_TASK PROMPT_
Go to the line in the entries below that holds "View rbleish user profile link" and repeat exactly from there through the line that holds "Screen dimensions: 622x503", inclusive.

(Saved entries)
***

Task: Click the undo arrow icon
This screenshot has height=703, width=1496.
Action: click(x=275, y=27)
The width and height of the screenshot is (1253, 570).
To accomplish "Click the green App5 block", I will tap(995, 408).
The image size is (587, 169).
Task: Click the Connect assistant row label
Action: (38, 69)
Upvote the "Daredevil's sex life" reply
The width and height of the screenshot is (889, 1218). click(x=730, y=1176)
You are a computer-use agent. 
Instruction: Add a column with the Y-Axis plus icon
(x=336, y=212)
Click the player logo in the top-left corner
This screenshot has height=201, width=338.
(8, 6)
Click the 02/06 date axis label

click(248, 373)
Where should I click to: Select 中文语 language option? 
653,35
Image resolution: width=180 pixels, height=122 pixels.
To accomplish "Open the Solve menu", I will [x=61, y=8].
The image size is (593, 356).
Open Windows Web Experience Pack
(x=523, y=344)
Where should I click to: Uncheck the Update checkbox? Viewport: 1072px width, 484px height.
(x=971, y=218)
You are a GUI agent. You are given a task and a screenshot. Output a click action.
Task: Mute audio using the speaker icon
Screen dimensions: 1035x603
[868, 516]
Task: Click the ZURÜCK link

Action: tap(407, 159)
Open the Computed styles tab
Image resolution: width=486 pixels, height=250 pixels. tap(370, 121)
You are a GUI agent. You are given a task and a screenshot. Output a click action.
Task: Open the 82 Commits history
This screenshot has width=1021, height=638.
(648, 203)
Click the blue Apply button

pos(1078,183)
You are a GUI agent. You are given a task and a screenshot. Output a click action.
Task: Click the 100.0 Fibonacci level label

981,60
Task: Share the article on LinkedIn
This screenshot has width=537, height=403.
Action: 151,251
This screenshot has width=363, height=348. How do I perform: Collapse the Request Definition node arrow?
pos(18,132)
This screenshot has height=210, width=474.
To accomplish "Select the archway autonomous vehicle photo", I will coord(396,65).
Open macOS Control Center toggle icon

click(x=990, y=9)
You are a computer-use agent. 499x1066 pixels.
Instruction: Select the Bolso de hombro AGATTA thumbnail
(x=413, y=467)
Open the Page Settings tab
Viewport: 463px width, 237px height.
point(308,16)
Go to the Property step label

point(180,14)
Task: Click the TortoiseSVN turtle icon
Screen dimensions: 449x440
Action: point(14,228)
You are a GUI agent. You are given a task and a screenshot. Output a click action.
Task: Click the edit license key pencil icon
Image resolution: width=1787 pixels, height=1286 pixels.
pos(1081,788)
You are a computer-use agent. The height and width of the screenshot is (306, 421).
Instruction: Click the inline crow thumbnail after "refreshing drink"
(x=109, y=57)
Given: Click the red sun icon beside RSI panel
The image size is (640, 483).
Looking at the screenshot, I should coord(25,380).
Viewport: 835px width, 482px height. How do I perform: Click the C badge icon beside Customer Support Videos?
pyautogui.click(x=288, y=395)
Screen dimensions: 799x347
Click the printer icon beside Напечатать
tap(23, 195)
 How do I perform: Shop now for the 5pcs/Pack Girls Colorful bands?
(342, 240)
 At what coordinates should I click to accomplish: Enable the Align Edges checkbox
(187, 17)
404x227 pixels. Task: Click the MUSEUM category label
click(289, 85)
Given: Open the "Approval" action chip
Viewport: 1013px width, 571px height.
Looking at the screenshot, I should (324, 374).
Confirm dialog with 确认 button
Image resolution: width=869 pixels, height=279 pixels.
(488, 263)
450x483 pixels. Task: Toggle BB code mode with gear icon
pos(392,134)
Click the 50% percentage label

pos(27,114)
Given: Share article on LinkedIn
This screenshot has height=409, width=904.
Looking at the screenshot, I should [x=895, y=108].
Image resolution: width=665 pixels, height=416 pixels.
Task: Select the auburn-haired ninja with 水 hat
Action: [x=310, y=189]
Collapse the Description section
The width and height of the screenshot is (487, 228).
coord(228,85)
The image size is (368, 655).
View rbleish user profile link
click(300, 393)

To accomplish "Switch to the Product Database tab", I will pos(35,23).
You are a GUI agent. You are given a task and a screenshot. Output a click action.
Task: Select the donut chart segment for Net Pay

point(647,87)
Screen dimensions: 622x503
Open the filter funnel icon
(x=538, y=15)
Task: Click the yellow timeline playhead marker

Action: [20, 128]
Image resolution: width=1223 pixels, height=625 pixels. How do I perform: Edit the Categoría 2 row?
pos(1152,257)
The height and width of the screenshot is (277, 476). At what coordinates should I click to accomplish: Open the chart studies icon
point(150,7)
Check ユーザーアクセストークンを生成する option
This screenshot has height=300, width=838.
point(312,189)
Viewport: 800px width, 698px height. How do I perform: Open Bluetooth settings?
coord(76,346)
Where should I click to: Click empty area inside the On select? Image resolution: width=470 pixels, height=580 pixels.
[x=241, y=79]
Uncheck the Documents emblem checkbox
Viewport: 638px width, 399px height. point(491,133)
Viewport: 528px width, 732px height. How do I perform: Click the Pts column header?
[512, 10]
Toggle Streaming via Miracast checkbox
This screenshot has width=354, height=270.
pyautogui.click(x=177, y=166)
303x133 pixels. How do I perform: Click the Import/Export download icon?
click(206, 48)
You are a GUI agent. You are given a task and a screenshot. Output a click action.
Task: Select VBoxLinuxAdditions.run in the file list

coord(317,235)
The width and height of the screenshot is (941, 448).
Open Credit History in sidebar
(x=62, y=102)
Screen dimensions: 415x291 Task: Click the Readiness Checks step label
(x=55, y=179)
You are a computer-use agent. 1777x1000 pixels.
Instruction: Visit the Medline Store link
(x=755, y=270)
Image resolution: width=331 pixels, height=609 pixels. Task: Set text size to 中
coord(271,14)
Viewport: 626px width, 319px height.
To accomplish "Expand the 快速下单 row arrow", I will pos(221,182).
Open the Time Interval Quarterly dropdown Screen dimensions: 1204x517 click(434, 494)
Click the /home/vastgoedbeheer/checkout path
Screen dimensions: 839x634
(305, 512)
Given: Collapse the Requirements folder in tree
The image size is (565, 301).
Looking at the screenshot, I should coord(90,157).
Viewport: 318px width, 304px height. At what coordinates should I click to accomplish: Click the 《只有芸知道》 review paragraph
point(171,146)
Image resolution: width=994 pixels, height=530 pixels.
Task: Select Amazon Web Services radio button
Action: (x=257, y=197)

***

_ANSWER BELOW_
View rbleish user profile link
click(300, 393)

To accomplish "Switch to the Product Database tab", I will pos(35,23).
You are a GUI agent. You are given a task and a screenshot. Output a click action.
Task: Select the donut chart segment for Net Pay

point(647,87)
Screen dimensions: 622x503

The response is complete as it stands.